Название: The Complete Works of Nathaniel Hawthorne (Illustrated Edition)
Автор: Nathaniel Hawthorne
Издательство: Bookwire
Жанр: Языкознание
isbn: 9788027200023
isbn:
The impression of the whole scene was that of a spot where no human foot had left its print for many preceding days, — probably not since Phoebe’s departure, — for she saw a side-comb of her own under the table of the arbor, where it must have fallen on the last afternoon when she and Clifford sat there.
The girl knew that her two relatives were capable of far greater oddities than that of shutting themselves up in their old house, as they appeared now to have done.
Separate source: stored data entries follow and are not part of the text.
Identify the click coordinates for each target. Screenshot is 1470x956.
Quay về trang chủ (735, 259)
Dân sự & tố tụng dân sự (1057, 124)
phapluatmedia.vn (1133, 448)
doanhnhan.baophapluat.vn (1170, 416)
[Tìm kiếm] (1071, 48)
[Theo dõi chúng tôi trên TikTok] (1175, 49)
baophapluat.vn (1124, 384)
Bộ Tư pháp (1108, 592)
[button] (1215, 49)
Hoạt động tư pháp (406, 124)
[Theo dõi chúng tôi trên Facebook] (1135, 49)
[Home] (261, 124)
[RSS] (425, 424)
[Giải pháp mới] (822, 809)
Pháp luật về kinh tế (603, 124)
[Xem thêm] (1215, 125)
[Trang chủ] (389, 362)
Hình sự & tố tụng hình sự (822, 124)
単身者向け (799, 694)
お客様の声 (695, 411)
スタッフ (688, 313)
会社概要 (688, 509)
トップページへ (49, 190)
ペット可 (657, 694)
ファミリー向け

Nevertheless, with indistinct misgivings of something amiss, and apprehensions to which she could not give shape, she approached the door that formed the customary communication between the house and garden. It was secured within, like the two which she had already tried. She knocked, however; and immediately, as if the application had been expected, the door was drawn open, by a considerable exertion of some unseen person’s strength, not wide, but far enough to afford her a sidelong entrance. As Hepzibah, in order not to expose herself to inspection from without, invariably opened a door in this manner, Phoebe necessarily concluded that it was her cousin who now admitted her.
Without hesitation, therefore, she stepped across the threshold, and had no sooner entered than the door closed behind her.
XX. The Flower of Eden
PHOEBE, coming so suddenly from the sunny daylight, was altogether bedimmed in such density of shadow as lurked in most of the passages of the old house. She was not at first aware by whom she had been admitted. Before her eyes had adapted themselves to the obscurity, a hand grasped her own with a firm but gentle and warm pressure, thus imparting a welcome which caused her heart to leap and thrill with an indefinable shiver of enjoyment. She felt herself drawn along, not towards the parlor, but into a large and unoccupied apartment, which had formerly been the grand reception-room of the Seven Gables. The sunshine came freely into all the uncurtained windows of this room, and fell upon the dusty floor; so that Phoebe now clearly saw — what, indeed, had been no secret, after the encounter of a warm hand with hers — that it was not Hepzibah nor Clifford, but Holgrave, to whom she owed her reception. The subtile, intuitive communication, or, rather, the vague and formless impression of something to be told, had made her yield unresistingly to his impulse. Without taking away her hand, she looked eagerly in his face, not quick to forebode evil, but unavoidably conscious that the state of the family had changed since her departure, and therefore anxious for an explanation.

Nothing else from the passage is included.